Introduction of discriminative Unsupervised learning in Neural Networks
The downside of supervised training is the need for expensive labeling, as the amount of required labeled samples grows quickly the larger the model gets. For this reason, unsupervised learning remains an appealing paradigm, since it can make use of raw unlabeled images and videos. Furthermore, on vision tasks outside classification it is not even certain whether training based on object class labels is advantageous. For example, recent results show that it outperforms supervised feature learning also on descriptor matching.
In Unsupervised learning, the filter (or weights) are not learnt directly from the training images. Sometimes, a predefined set of filters is chosen - best example being the Gabor filters - or the filters are extracted from the images ‘patches’ with some processing done on them.

fig: MNIST dataset classification using k-means clustering
A common framework used in unsupervised feature learning is 2 :
- 
    Extract random patches from unlabeled training images. 
- 
    Apply a pre-processing stage to the patches. 
- 
    Learn a feature-mapping using an unsupervised learning algorithm. 
Given the learned feature mapping and a set of labeled training images we can then perform feature extraction and classification:
- 
    Extract features from equally spaced sub-patches covering the input image. 
- 
    Pool features together over regions of the input image to reduce the number of feature values. 
- 
    Train a classifier to predict the labels given the feature vectors. 
Conclusion
Image classification results can be hugely increased using some preprocessing (can be anything depending on the application).
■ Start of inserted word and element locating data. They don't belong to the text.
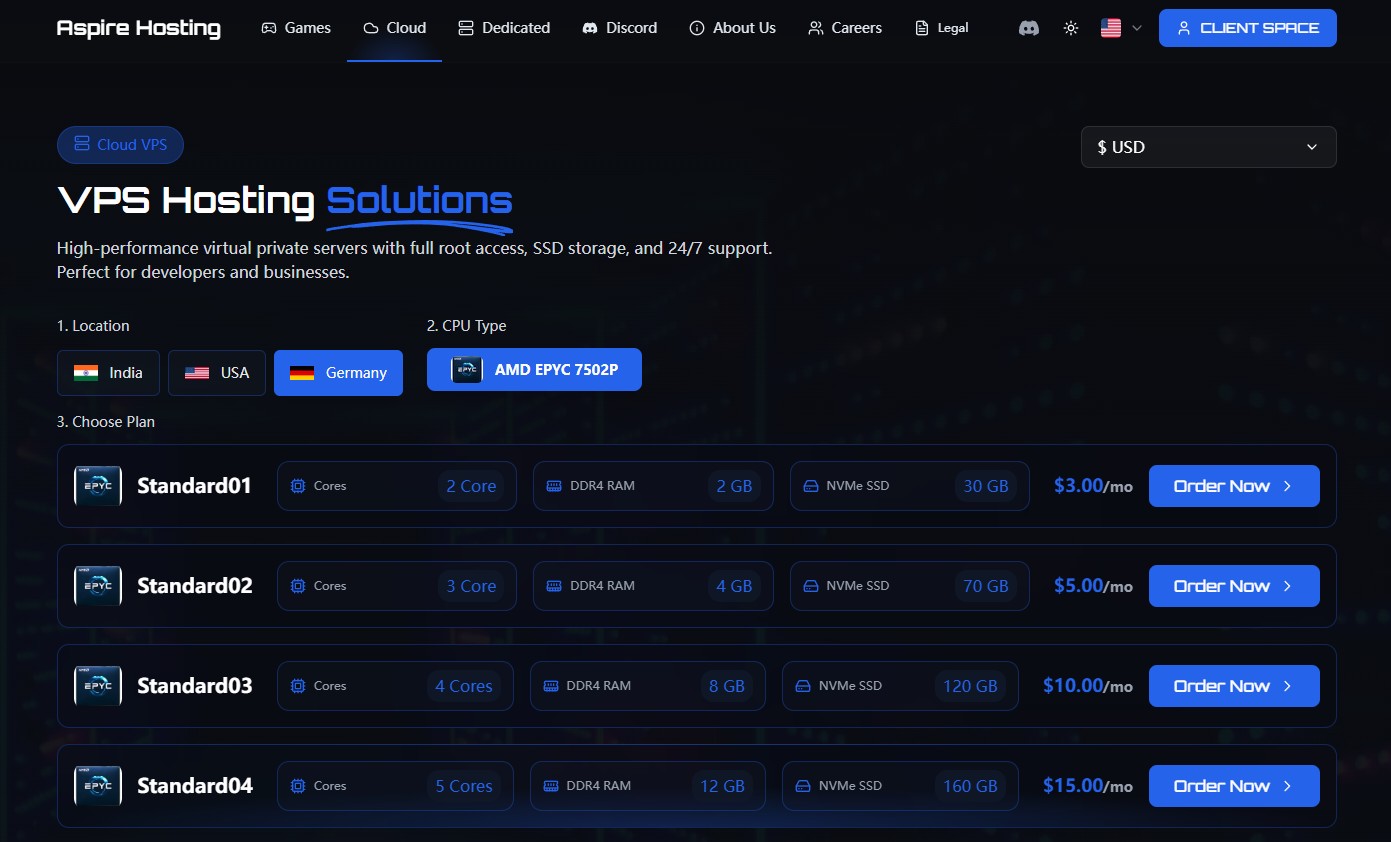The height and width of the screenshot is (842, 1391).
Task: Open the language flag dropdown
Action: click(1120, 28)
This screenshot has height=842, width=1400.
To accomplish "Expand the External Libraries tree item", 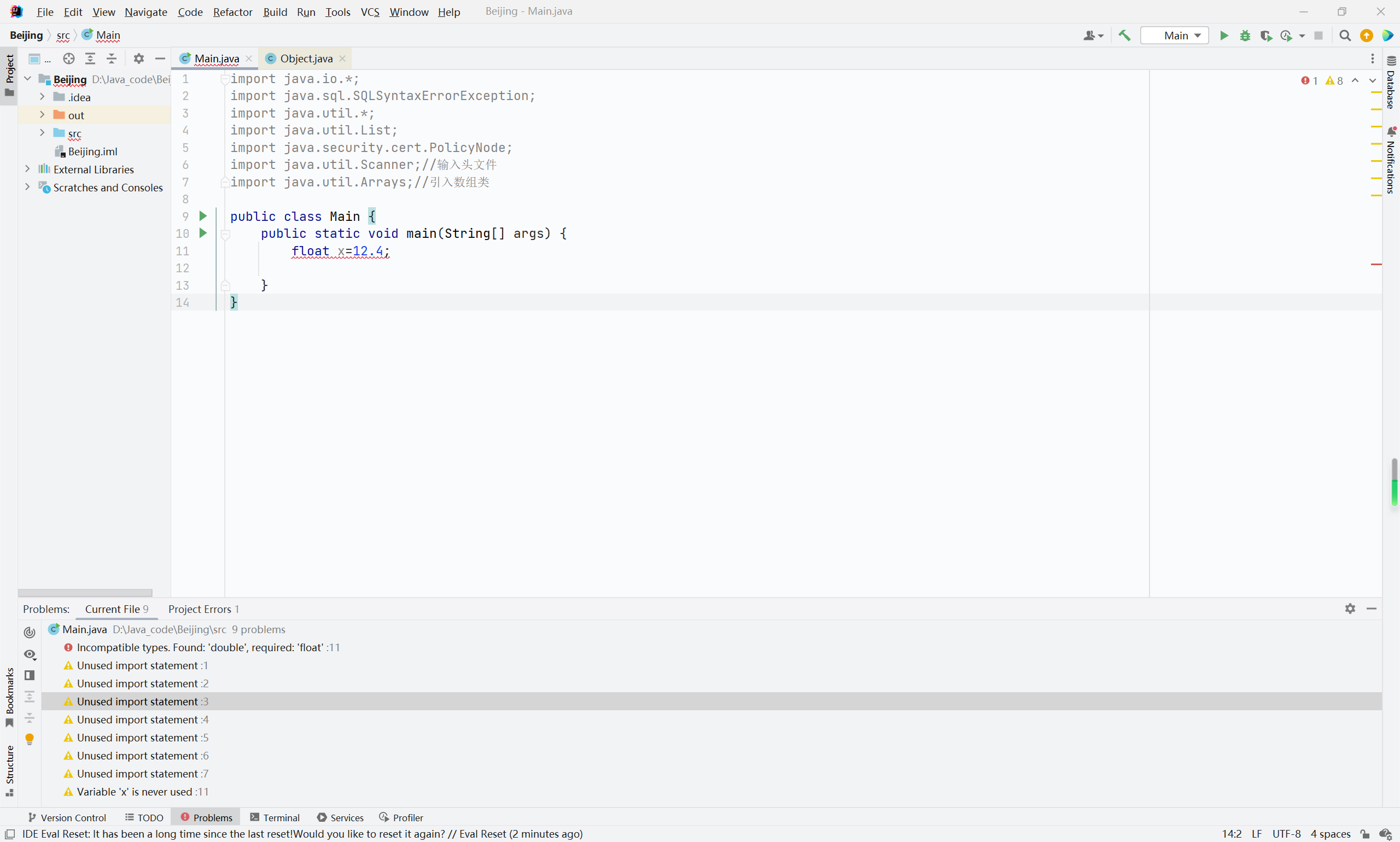I will pos(27,169).
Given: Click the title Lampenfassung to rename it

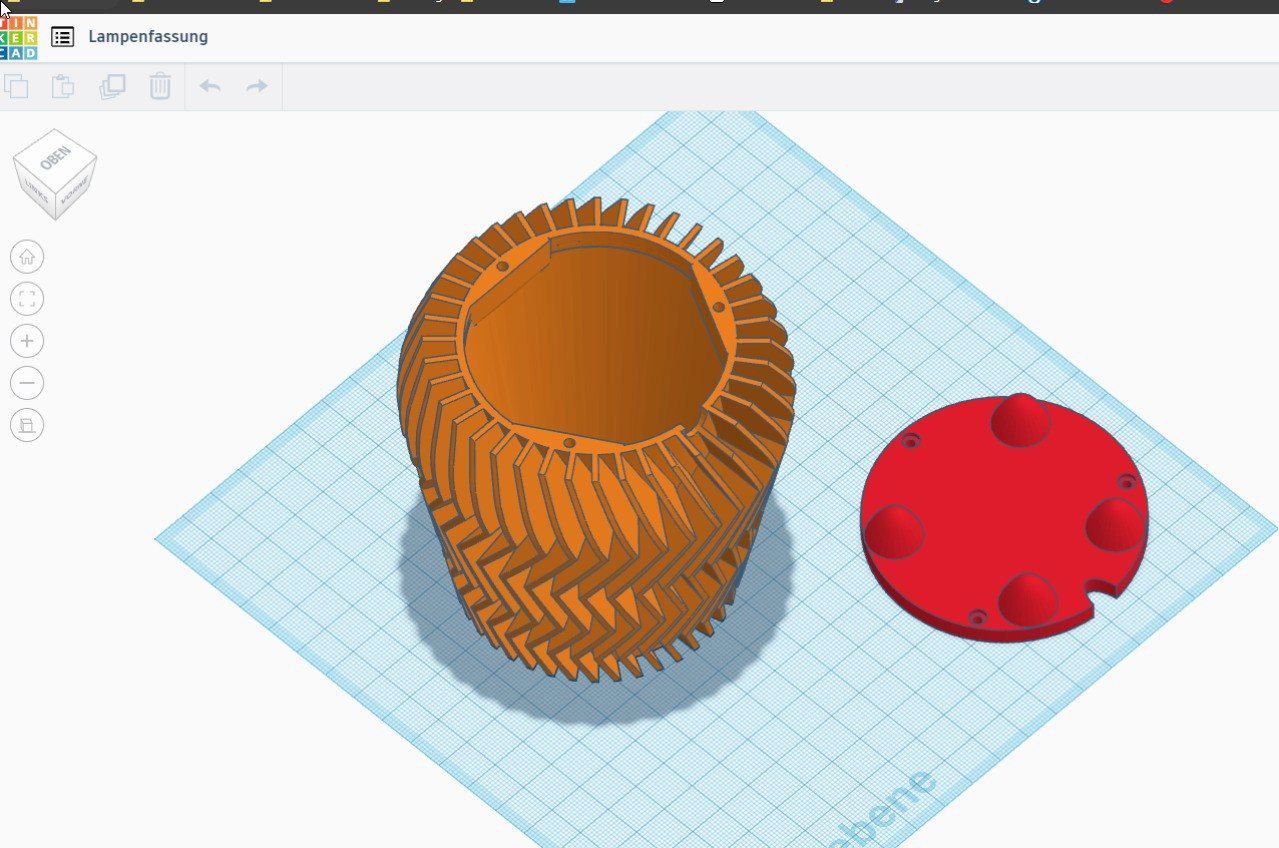Looking at the screenshot, I should (x=147, y=36).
It is common practice to perform several simple normalization steps before attempting to generate features from data. In Unsupervised feature extraction, there are also some tricks like the ‘kernel trick’ which can improve the classification results.
The feature vector length can always be reduced using some fully connected layers in the network. This can help speed-up the classification, but must be used carefully as to not compromise the accuracy. Much future work is going on in the direction of using unsupervised or semi-supervised neural networks, since as of now they are not very scalable.
Deep learning, CNNs, corrNets, etc are THE most active fields in data analytics. And I believe can be learnt only through experimentation! So feel free to explore this ocean of deep learning! Enjoy!
Regards,
Yash Bhalgat.
[1]: deep learning for image classification - Nvidia. 2015. 15 May.
[2]: Coates, A. “An Analysis of Single-Layer Networks in Unsupervised Feature Learning.” 2011.